▶ _Auszug zum Lesen_:

################

Im Laufe der Zeit hat Nastia etwa 60 Pflanzenmitbewohner um sich versammelt. Weil ihr Mann gerne auch noch etwas Platz in der gemeinsamen Wohnung hätte, versucht er sie, meist vergeblich, an allen Pflanzenshops vorbeizulotsen. “Man beginnt mit einer Pflanze. Dann kauft man die nächste. Es ist wie eine Obsession. Ich bin diese Person, die heimlich, ohne dass ihr Mann es mitbekommt, die nächste Pflanze ins Haus schmuggelt. Es fällt mir schwer, an einer Pflanze vorbeizugehen, wenn ich mich bereits bei Betreten des Ladens in sie verliebt habe. Es ist eine Art Vibe, der dann zwischen dir und der Pflanze entsteht. Ich kaufe spontan und nach Gefühl, ich bin keine Pflanzen-Jägerin.”

Sie selbst sagt, ihre Augen freuen sich beim Anblick von Pflanzen (russ. Sprichwort). Sie nutzt die Zeit mit ihren grünen Seelenverwandten sehr intensiv und bewusst. Ohne Handy, ohne Musik – nur sie und ihre Pflanzen, eine Art meditatives Gärtnern, um mit der Natur zu verschmelzen und diese Verbindung mit allen Sinnen zu spüren. Dieses Verhältnis zur Natur ist auch ein Grund dafür, weshalb Nastia und ihr Mann sich auschließlich vegan ernähren.

“Jede:r echte Plant-Lover, der:die etwas auf sich hält, hat mindestens eine Calathea auf dem Gewissen. Ich liebe diese Pflanzen und hasse sie gleichermaßen. Sie sind so wunderschön, aber es ist auch immer wieder traurig, wenn sie sich verabschieden und man nur mit der Frage zurückbleibt: Was habe ich dieses Mal wieder falsch gemacht?” Wir sagen an dieser Stelle: Gar nichts Nastia, die Wege einer Diva sind unergründlich und auch wir können von Queen Calathea nicht genug kriegen.

Für alle Stadtmenschen die noch nicht auf den grünen Trichter gekommen sind, hat Nastia eine klare Botschaft: “Umringt euch mit Pflanzen, es wird euch glücklicher machen!” In der Wohnung und auch auf der Haut.

################

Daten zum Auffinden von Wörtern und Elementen
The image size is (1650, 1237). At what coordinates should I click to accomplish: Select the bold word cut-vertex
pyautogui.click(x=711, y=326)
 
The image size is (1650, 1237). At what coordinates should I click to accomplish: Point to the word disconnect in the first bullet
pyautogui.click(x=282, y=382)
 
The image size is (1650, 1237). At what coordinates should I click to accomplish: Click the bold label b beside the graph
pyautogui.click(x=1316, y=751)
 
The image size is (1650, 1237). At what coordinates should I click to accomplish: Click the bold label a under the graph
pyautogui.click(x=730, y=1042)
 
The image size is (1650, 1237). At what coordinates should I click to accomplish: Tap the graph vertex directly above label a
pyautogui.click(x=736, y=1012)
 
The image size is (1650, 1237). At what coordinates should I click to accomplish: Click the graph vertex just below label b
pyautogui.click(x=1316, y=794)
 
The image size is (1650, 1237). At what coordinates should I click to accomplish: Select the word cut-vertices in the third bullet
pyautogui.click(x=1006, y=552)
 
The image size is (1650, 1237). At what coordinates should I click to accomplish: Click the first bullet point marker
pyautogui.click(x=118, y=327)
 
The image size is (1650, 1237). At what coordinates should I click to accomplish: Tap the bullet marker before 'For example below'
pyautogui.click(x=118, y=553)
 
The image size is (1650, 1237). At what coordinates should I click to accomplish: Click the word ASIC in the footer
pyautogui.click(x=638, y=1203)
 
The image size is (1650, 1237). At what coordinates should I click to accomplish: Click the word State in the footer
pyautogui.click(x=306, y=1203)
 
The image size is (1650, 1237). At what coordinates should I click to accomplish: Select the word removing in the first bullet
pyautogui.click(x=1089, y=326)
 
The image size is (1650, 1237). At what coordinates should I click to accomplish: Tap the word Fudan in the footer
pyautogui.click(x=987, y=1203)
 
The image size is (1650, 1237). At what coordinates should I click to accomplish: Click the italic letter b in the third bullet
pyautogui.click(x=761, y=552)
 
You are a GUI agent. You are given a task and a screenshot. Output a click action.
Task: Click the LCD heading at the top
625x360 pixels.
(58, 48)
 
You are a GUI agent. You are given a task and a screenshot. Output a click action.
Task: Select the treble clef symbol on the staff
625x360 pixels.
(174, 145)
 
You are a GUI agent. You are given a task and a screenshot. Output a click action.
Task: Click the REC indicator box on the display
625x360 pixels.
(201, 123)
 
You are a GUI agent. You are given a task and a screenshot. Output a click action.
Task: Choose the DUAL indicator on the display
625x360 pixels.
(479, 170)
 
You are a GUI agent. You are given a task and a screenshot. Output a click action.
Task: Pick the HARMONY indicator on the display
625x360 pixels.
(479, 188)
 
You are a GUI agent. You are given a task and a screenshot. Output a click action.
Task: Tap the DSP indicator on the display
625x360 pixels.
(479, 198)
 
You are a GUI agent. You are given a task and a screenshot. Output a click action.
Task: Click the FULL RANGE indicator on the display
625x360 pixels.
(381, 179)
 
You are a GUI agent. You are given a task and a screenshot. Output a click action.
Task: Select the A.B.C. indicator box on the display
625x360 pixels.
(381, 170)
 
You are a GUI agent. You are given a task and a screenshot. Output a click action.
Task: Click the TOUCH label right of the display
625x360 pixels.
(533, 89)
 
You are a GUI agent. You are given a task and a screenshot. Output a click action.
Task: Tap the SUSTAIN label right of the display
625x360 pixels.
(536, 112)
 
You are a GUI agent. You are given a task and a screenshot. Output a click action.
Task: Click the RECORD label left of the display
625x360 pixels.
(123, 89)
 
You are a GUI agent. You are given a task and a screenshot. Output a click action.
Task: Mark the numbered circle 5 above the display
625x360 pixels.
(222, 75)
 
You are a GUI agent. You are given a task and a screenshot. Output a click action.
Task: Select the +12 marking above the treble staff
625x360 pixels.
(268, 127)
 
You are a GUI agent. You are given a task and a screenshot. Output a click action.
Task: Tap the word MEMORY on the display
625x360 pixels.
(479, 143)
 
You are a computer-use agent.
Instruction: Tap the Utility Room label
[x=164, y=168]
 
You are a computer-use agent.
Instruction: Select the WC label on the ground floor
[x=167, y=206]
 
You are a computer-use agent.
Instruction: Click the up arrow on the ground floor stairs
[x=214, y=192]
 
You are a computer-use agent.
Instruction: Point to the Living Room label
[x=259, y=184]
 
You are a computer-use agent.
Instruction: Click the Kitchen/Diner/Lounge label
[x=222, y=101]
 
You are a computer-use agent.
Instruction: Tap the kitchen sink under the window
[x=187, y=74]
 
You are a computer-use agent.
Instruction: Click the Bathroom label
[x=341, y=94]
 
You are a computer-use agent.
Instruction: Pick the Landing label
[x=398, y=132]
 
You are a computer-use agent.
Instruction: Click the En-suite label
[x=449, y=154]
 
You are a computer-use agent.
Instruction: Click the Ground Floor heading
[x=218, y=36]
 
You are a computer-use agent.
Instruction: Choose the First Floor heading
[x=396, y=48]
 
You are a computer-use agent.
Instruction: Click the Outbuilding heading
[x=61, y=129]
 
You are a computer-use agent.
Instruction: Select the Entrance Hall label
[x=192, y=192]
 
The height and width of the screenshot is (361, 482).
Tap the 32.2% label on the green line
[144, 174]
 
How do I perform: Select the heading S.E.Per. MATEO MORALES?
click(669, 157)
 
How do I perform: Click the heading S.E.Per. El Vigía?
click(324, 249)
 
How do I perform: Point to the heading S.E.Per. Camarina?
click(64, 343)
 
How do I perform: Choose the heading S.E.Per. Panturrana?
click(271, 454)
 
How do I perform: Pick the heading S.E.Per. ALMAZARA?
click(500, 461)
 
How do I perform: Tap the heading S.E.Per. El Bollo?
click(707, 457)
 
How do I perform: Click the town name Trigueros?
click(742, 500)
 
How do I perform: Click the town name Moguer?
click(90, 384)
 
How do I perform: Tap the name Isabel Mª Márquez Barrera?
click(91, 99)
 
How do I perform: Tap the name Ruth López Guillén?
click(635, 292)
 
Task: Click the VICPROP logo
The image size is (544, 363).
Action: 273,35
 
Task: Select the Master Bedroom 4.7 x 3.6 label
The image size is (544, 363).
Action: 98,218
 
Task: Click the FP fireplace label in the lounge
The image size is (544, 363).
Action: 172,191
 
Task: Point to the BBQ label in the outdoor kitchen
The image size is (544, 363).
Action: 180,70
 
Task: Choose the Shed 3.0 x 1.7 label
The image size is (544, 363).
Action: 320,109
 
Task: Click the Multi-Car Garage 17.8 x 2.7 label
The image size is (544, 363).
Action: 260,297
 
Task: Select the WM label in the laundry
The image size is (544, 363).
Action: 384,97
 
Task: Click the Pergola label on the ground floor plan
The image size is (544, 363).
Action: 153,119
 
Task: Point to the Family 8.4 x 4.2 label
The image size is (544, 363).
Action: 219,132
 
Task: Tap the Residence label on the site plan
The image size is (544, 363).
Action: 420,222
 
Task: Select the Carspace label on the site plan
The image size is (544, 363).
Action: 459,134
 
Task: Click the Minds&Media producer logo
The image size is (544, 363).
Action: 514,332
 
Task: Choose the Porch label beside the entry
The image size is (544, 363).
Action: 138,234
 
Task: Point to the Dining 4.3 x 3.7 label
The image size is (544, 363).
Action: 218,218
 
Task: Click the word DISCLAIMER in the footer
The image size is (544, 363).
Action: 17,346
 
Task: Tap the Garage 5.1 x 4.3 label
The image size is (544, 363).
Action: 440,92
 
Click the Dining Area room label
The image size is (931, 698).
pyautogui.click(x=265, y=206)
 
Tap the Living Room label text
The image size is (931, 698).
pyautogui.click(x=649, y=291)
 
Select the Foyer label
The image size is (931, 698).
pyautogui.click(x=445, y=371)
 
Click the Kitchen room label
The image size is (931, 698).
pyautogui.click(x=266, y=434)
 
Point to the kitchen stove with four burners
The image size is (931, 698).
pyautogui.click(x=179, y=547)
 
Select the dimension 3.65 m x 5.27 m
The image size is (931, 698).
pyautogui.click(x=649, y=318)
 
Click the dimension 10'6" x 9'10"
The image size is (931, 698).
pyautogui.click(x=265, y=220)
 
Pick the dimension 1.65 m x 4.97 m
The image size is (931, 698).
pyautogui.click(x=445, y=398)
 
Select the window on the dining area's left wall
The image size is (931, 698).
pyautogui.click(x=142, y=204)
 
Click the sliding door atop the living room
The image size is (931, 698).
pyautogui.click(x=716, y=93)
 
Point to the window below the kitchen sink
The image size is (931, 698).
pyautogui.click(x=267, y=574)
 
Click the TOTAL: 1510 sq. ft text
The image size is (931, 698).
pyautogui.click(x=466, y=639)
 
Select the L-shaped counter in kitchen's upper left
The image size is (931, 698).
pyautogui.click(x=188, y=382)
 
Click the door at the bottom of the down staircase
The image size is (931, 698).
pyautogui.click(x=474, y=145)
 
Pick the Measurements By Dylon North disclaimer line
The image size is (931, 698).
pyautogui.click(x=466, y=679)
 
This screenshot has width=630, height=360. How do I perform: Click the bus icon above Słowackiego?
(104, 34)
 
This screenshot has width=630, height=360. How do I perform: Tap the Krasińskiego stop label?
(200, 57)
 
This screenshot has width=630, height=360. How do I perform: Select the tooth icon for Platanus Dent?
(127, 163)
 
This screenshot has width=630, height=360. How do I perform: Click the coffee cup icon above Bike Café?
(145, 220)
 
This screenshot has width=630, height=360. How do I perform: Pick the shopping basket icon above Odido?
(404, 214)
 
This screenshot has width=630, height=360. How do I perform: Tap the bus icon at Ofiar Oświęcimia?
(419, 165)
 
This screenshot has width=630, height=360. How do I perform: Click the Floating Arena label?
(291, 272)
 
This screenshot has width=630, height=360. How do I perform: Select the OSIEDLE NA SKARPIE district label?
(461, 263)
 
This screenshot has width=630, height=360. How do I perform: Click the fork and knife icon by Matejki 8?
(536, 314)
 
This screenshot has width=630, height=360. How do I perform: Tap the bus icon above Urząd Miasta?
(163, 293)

################

▶ _Zu erledigende Aufgaben_:
(A) Beantworte anhand des Auszugs diese drei Fragen:
(i) Wie viele Pflanzen hat Nastia im Laufe der Zeit ungefähr um sich versammelt?
(ii) Wie ernähren sich Nastia und ihr Mann?
(iii) Welche Pflanze hat laut Nastia jeder echte Plant-Lover mindestens einmal auf dem Gewissen?
(B) Fasse den Auszug in zwei Sätzen zusammen.
(C) Gib bitte einen Teil des Auszugs wortgetreu wieder, beginnend bei „Sie selbst sagt, ihre“ und endend bei „auschließlich vegan ernähren.“.
Das Material steht in keinem Zusammenhang mit dem Auszug.

▶ _Ergebnisse der Übungen_:
(A)
(i) Etwa 60 Pflanzen.
(ii) Ausschließlich vegan.
(iii) Eine Calathea.

(B) Nastia hat im Laufe der Zeit etwa 60 Pflanzen gesammelt, kauft spontan und nach Gefühl und verbringt die Zeit mit ihren Pflanzen bewusst ohne Handy und Musik. Die Calathea liebt und hasst sie gleichermaßen, und Stadtmenschen rät sie, sich mit Pflanzen zu umgeben, weil es sie glücklicher machen werde.

(C)
Sie selbst sagt, ihre Augen freuen sich beim Anblick von Pflanzen (russ. Sprichwort). Sie nutzt die Zeit mit ihren grünen Seelenverwandten sehr intensiv und bewusst. Ohne Handy, ohne Musik – nur sie und ihre Pflanzen, eine Art meditatives Gärtnern, um mit der Natur zu verschmelzen und diese Verbindung mit allen Sinnen zu spüren. Dieses Verhältnis zur Natur ist auch ein Grund dafür, weshalb Nastia und ihr Mann sich auschließlich vegan ernähren.